De snelle terugloop van het aantal priesterstudenten na het Tweede Vaticaans Concilie (11 oktober 1962 – 8 december 1965), de behoefte aan versterking van de priesteropleiding op universitair niveau, alsmede het toenemende gebrek aan academisch gevormde godsdienstleraren, leidde omstreeks 1967 tot de opheffing van vrijwel alle grootseminaries en tot hun concentratie in zes theologische instituten: Utrecht, Amsterdam, Tilburg, Eindhoven, Heerlen en de al vanaf 1923 bestaande Theologische Faculteit van de Radboud Universiteit te Nijmegen. Eindhoven werd in 1969 alweer opgeheven. In de jaren zeventig verwierven de overige de status van door de staat erkende en gesubsidieerde theologische faculteiten. Geleidelijk verdween echter ook het aspect van de priesteropleiding: de faculteiten leverden academisch gevormde theologen af, mannen en vrouwen, van wie velen wel in dienst van de Kerk kwamen, maar niet altijd als priester.
Het priestercorps in de bisdommen en bij de orden en congregaties begon in snel tempo te verouderen. Omdat de faculteiten slechts mondjesmaat een priester leverden, ging de bisschop van Roermond, J.M. Gijsen, als eerste over tot herstel van de seminarieopleiding in Rolduc (1974). Hoewel aanvankelijk alleen de eind 1970 benoemde bisschop van Rotterdam, A. Simonis, het Roermondse initiatief steunde, kwamen langzamerhand toch verschillende seminaries terug.

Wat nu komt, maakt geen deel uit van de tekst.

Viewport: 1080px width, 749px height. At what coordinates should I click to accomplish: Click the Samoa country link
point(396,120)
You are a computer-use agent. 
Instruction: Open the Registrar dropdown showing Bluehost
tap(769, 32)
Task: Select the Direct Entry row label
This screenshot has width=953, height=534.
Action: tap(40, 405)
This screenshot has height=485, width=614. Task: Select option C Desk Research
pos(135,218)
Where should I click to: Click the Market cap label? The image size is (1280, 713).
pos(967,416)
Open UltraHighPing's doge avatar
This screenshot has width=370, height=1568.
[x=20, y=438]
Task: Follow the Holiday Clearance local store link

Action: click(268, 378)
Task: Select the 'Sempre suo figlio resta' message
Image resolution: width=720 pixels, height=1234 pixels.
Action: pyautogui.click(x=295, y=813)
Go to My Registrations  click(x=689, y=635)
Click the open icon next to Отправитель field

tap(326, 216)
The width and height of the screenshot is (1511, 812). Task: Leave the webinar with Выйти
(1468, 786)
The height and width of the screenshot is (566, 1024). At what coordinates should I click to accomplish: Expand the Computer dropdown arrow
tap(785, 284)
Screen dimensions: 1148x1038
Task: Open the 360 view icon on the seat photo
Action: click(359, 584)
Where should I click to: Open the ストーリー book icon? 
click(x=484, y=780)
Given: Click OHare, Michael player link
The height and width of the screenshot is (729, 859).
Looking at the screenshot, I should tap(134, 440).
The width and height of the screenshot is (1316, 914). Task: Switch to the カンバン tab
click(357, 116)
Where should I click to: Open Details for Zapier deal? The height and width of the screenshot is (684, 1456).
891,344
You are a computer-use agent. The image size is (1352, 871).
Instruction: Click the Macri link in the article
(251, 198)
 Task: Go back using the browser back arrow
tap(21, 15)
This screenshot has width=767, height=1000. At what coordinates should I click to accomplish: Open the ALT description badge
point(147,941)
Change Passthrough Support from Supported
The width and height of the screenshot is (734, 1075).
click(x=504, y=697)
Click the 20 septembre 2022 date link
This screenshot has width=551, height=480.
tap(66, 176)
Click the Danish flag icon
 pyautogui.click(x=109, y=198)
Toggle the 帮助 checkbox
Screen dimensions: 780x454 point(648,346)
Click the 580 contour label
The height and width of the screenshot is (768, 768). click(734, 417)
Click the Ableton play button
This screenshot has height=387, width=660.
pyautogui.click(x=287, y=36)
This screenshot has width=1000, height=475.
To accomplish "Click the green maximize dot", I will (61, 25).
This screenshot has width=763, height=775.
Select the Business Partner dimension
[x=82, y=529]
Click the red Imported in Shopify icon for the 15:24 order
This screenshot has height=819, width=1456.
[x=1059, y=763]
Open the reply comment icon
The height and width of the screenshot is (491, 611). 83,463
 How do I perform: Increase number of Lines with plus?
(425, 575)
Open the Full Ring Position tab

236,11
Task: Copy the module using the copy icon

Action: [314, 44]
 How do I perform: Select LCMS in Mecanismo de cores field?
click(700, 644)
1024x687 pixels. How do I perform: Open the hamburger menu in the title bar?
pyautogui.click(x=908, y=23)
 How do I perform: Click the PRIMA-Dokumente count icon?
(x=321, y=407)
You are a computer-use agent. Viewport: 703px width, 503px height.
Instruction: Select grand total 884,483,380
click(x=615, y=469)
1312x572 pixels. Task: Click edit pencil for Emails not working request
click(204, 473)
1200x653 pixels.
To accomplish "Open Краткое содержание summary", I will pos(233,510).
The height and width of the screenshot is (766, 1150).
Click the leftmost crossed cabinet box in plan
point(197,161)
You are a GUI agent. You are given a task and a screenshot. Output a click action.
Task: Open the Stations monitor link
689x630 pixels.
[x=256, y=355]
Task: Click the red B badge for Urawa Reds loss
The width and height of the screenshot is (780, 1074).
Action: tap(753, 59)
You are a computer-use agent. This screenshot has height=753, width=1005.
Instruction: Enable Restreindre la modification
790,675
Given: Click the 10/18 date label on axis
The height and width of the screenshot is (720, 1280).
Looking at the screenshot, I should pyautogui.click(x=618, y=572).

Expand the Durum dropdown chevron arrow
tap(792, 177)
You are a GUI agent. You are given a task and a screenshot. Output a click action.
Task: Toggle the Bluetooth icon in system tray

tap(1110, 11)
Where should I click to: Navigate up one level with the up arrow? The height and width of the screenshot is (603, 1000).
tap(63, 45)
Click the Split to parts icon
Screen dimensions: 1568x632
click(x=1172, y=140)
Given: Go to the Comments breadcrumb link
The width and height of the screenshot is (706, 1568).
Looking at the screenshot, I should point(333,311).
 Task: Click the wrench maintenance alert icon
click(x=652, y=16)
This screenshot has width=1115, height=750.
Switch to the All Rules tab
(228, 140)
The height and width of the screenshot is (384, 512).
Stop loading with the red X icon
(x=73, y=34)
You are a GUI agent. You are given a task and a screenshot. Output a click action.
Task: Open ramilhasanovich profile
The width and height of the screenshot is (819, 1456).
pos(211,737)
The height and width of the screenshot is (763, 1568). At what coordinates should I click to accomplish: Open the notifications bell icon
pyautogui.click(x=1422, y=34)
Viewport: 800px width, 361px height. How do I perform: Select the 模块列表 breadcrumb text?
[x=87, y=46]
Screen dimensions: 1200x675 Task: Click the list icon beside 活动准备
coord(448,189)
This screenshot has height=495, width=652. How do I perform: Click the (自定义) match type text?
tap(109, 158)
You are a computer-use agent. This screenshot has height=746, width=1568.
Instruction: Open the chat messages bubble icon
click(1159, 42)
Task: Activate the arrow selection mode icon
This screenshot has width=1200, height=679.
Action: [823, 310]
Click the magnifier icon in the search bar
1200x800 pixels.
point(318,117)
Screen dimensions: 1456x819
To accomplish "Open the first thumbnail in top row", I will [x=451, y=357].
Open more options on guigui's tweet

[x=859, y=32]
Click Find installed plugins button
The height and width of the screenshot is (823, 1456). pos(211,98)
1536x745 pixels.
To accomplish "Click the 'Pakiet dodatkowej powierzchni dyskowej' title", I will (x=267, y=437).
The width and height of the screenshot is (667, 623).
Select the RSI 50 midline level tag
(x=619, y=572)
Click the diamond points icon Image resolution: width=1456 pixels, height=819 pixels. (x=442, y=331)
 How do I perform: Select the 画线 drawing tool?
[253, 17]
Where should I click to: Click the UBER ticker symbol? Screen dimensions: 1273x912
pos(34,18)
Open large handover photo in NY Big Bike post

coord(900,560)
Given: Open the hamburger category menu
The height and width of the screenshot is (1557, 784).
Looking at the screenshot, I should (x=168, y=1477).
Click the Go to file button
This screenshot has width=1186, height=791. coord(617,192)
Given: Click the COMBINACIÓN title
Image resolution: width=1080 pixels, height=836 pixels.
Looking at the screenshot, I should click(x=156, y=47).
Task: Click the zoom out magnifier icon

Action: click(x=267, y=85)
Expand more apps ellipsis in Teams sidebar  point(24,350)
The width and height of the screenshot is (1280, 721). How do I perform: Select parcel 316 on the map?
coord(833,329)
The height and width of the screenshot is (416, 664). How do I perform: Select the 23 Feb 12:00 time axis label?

De Tiltenberg is een centrum voor kerkelijke opleidingen in Vogelenzang in de gemeente Bloemendaal. Het herbergt het Grootseminarie Het Willibrordhuis (sinds 1997 de priesteropleiding van het bisdom Haarlem-Amsterdam op HBO-niveau), het Theologisch Instituut Sint-Bonifatius, de diaken- en catechistenopleiding van het bisdom Haarlem-Amsterdam en het Centrum voor de Sociale Leer van de Kerk.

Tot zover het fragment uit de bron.